Indem Sie Ihren Gedanken freien Lauf lassen, hören Sie vielleicht im Rauschen des Brunnens die unaufhörlichen Gebete, die seit sieben Jahrhunderten an diesem Ort erklingen und seine Bewohner mit dem Wort der Heiligen Schrift tränken 

Wenn Sie im Hotel übernachten oder im Restaurant speisen, profitieren Sie von einem seltenen Privileg: der Entdeckung von Fontevraud bei Nacht.

Die Abteikirche wirkt in ihrer Einfachheit von fast makellosem Weiß immens, wo nur ein Ende eines Freskos an die Zeit ihrer Pracht vergangener Zeiten erinnert. 

Beachten Sie die vier liegenden Figuren: Eleanor nimmt nicht die Pose einer Toten ein, sie scheint zu lesen und zeugt von ihrer "Gelehrsamkeit". Ihr Begräbnis ist höher als das ihres Mannes Heinrich II. Eine kleine postmortale Rache, kein Zweifel?

Ein paar Markierungen in den Wänden erinnern an die Zwischengeschosse, die die Zellen, die Häftlingswerkstätten, trugen. Würden Sie es wagen, in die Krypta hinabzusteigen, die kleine Nekropole der Abtei?
Setzen Sie sich in einem der vielen Kreuzgänge auf eine niedrige Mauer und warten Sie. Lassen Sie sich von der tiefen Stille, die dort herrscht, durchdringen. Wenn die Silhouette einer Nonne im Flur verschwinden würde, wären Sie nicht einmal überrascht. 

In den Zimmern nehmen die künstlerischen Installationen, die tagsüber bewundert werden, eine andere Dimension an und wecken Ihre Fantasie.

Während Sie sich mit einem leicht psychedelischen Klirren in eines der schwarzen Boote zurücklehnen, die von unzähligen roten Glasstäben überragt werden, kommt Ihnen der Titel des Werks „Death in Summer“ wieder in den Sinn.

Der Abstieg in den Untergrund, wo Julien SALAUD seine Netze um eine Scheune gewebt hat, die ihre Flügel ausbreitet, kann Angst auslösen….

Hervé wird Ihnen sagen, dass ich übertreibe. Sicherlich, aber so erlebte ich diesen nächtlichen Besuch und mein Schlaf war erfüllt von seltsamen Träumen...
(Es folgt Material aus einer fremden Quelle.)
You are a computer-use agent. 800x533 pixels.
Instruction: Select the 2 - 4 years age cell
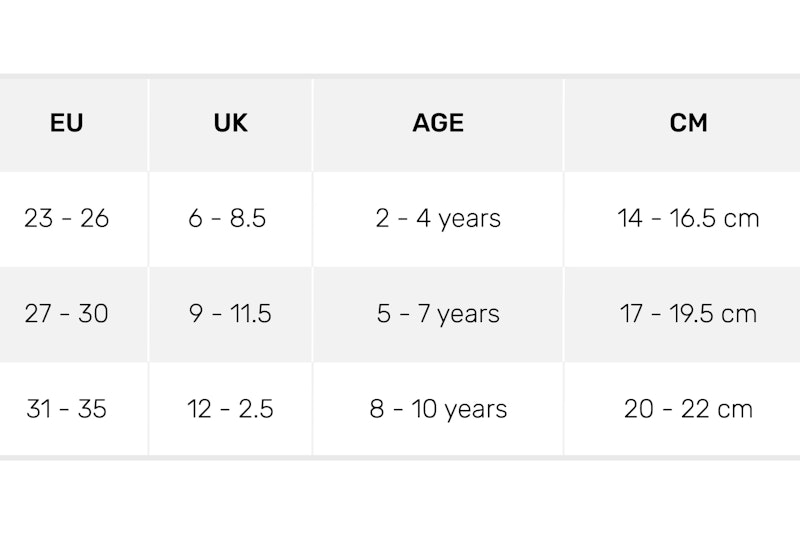438,218
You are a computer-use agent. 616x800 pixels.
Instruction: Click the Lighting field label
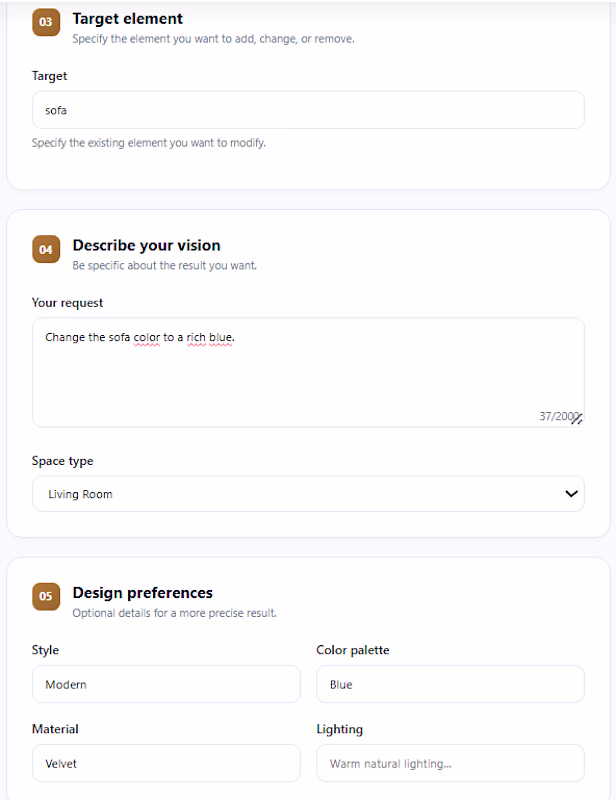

Dieser Ort, an dem sich über neunhundert Jahrhunderte so viele Männer und Frauen begegnet sind, an dem so viele Schicksale ihre Spuren hinterlassen haben, strahlt eine gewisse Gelassenheit aus, trotz des Grauens, das dort eine gewisse Zeit herrschte. 

Die Abtei lebt nun voll und ganz mit der Zeit. Die ehemalige Fabrik, in der Häftlinge Vorräte für die Armee herstellten, beherbergt das Energiezentrum des Standorts mit zwei lokalen Holzpelletkesseln, ein technisches Zentrum mit einem Hightech-Kompostierer. 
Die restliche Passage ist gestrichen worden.